Comprenderás ahora por qué me esforcé en vivir en paz con él, y hasta cierto
punto compartirás conmigo los temores que me invaden, después de que se
haya alejado de mí e ido en busca de otra víctima con amenazas en su boca.
Debajo había escrito con una mano tan temblorosa que el texto apenas
resultaba legible: «Beddoes escribe en clave que H. lo ha contado todo. ¡Que el
Señor se apiade de nuestras almas!»
–Tal fue la narración que aquella noche le leí al joven Trevor, y yo creo,
Watson, que, dadas las circunstancias, era de lo más dramático. El buen
muchacho se quedó con el corazón destrozado a causa de ella y se marchó a
las plantaciones de té de Terai, donde, según he oído decir, se defiende bien.

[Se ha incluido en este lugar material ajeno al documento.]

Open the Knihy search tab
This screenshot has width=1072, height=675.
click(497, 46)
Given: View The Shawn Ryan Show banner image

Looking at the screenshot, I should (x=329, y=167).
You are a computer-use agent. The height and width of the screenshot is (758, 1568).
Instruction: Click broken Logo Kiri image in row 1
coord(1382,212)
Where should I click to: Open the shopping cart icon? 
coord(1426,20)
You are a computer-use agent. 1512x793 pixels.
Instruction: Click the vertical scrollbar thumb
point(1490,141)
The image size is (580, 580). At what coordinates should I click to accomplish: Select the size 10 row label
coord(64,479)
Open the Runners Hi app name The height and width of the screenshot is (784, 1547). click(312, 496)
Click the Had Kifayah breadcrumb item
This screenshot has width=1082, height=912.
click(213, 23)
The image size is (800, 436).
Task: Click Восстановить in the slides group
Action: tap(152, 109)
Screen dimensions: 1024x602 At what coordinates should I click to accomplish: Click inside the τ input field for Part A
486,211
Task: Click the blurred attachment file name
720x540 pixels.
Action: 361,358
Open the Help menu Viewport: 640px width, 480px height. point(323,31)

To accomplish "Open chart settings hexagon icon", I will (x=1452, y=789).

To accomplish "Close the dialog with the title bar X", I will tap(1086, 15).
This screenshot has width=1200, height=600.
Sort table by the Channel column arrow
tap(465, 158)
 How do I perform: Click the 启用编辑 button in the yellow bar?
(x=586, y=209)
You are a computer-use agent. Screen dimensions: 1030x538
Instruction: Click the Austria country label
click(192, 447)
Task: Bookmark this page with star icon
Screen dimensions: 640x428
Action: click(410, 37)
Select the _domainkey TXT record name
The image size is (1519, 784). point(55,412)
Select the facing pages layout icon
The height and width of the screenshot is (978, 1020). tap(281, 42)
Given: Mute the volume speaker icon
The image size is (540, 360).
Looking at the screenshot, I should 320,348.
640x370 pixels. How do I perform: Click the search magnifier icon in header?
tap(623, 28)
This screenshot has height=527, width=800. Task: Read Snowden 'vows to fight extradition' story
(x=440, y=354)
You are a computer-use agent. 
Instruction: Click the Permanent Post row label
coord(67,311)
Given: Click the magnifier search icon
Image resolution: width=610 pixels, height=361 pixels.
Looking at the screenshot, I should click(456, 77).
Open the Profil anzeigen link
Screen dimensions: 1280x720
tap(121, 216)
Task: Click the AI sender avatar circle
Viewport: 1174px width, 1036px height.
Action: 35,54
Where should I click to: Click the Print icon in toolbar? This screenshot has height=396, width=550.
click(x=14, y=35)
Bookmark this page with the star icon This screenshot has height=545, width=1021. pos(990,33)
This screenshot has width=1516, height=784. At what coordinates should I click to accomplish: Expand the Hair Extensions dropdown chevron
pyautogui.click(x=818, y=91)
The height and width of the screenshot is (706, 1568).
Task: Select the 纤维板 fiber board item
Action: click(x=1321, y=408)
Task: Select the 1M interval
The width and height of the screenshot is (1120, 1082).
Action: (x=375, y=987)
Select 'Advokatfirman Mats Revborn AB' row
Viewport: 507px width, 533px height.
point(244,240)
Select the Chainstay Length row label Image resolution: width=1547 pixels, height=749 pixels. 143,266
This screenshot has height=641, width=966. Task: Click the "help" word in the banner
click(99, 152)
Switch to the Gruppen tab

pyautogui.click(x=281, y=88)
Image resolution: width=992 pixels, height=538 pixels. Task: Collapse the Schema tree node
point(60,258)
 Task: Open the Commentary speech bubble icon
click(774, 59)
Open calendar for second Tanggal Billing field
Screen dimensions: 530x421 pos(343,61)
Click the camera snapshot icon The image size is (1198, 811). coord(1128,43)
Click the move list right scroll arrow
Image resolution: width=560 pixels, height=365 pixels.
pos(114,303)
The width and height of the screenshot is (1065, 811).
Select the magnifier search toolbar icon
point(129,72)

En cuanto al marinero y a Beddoes, nunca más se volvió a saber de ellos
desde el día en que fue escrita la carta de advertencia. Ambos desaparecieron
absolutamente. La policía no recibió ninguna denuncia, de modo que Beddoes
juzgó como un hecho lo que era tan sólo una amenaza. A Hudson se le había
visto acechar furtivamente en las cercanías, y la policía llegó a creer que había
liquidado a Beddoes y a continuación había huido. Por mi parte, creo que la
verdad fue exactamente lo opuesto. Considero como lo más probable que
Beddoes, movido por la desesperación y creyéndose ya traicionado, se vengó
de Hudson y huyó del país con todo el dinero al que pudo echar mano. Tales
son los hechos del caso, doctor, y si resultan de alguna utilidad para su
colección, le aseguro que los pongo gustosamente a su disposición.